▸ EXERCISE DETAILS
A verbatim restatement of the data, free of pictures, is what you should output.

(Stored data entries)
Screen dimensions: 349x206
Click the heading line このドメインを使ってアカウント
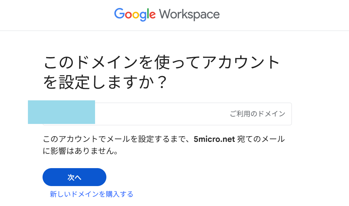(x=162, y=63)
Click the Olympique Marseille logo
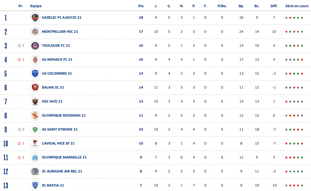The width and height of the screenshot is (311, 191). pos(35,157)
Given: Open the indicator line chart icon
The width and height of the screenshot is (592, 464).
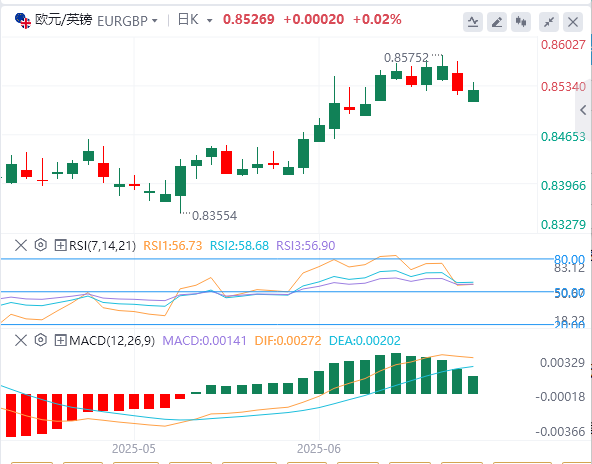Looking at the screenshot, I should click(473, 22).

▸ ANSWER TO THIS EXERCISE
Screen dimensions: 349x206
Click the heading line このドメインを使ってアカウント
(x=162, y=63)
Click the Olympique Marseille logo
The width and height of the screenshot is (311, 191). pos(35,157)
Given: Open the indicator line chart icon
The width and height of the screenshot is (592, 464).
Looking at the screenshot, I should click(473, 22).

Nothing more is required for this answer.